───── Data for this exercise ─────

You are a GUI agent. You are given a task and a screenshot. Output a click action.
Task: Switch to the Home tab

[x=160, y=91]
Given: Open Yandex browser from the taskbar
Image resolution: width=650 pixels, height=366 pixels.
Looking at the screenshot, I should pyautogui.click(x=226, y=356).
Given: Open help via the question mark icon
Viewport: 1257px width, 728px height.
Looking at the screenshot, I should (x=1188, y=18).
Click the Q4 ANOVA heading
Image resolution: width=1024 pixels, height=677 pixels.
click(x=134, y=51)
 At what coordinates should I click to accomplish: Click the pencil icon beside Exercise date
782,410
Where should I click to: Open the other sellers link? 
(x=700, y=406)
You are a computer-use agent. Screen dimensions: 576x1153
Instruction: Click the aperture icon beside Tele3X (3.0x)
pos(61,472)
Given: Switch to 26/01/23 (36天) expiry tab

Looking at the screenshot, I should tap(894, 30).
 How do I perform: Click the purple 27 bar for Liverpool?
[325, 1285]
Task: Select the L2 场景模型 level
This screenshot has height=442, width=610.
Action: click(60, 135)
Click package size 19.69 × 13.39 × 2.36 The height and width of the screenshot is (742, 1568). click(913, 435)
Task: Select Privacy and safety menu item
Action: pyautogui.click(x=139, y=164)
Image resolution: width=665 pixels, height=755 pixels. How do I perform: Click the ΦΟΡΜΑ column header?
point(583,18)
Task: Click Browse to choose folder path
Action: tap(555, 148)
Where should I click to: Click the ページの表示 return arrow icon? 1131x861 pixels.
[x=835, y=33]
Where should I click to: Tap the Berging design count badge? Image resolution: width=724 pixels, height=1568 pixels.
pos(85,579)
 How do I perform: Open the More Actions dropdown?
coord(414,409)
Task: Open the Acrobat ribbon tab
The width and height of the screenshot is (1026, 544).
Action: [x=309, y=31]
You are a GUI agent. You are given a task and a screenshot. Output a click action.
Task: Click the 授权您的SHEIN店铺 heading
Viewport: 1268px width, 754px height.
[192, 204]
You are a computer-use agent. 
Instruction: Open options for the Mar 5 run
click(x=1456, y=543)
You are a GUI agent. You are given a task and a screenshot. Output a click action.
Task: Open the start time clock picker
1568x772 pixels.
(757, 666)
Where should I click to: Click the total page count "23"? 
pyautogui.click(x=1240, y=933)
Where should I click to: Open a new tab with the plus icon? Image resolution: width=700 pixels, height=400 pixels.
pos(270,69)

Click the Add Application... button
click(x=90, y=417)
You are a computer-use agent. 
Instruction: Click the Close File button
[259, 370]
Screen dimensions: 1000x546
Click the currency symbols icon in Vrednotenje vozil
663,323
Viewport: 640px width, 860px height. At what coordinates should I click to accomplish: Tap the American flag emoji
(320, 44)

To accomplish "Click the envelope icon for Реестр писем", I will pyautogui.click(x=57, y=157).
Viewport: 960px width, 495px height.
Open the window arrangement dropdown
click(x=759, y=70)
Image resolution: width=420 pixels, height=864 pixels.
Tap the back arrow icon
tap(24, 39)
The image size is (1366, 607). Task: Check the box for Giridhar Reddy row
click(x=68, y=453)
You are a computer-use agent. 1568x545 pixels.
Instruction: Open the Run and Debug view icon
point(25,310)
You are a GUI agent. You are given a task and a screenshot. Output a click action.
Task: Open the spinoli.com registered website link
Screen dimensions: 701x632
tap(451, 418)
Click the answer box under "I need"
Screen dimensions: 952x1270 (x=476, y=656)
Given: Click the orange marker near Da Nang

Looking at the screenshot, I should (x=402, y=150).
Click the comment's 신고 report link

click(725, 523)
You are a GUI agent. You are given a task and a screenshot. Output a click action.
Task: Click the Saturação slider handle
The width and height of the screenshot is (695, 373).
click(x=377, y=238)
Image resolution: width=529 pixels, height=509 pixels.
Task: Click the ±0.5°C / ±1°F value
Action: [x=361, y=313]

─────

◆ What is needed ◆
Reproduce the records word for word, from the very beginning up to and including the line that contains "coord(414,409)".

◆ Finished task ◆
You are a GUI agent. You are given a task and a screenshot. Output a click action.
Task: Switch to the Home tab

[x=160, y=91]
Given: Open Yandex browser from the taskbar
Image resolution: width=650 pixels, height=366 pixels.
Looking at the screenshot, I should pyautogui.click(x=226, y=356).
Given: Open help via the question mark icon
Viewport: 1257px width, 728px height.
Looking at the screenshot, I should (x=1188, y=18).
Click the Q4 ANOVA heading
Image resolution: width=1024 pixels, height=677 pixels.
click(x=134, y=51)
 At what coordinates should I click to accomplish: Click the pencil icon beside Exercise date
782,410
Where should I click to: Open the other sellers link? 
(x=700, y=406)
You are a computer-use agent. Screen dimensions: 576x1153
Instruction: Click the aperture icon beside Tele3X (3.0x)
pos(61,472)
Given: Switch to 26/01/23 (36天) expiry tab

Looking at the screenshot, I should tap(894, 30).
 How do I perform: Click the purple 27 bar for Liverpool?
[325, 1285]
Task: Select the L2 场景模型 level
This screenshot has height=442, width=610.
Action: click(60, 135)
Click package size 19.69 × 13.39 × 2.36 The height and width of the screenshot is (742, 1568). click(913, 435)
Task: Select Privacy and safety menu item
Action: pyautogui.click(x=139, y=164)
Image resolution: width=665 pixels, height=755 pixels. How do I perform: Click the ΦΟΡΜΑ column header?
point(583,18)
Task: Click Browse to choose folder path
Action: tap(555, 148)
Where should I click to: Click the ページの表示 return arrow icon? 1131x861 pixels.
[x=835, y=33]
Where should I click to: Tap the Berging design count badge? Image resolution: width=724 pixels, height=1568 pixels.
pos(85,579)
 How do I perform: Open the More Actions dropdown?
coord(414,409)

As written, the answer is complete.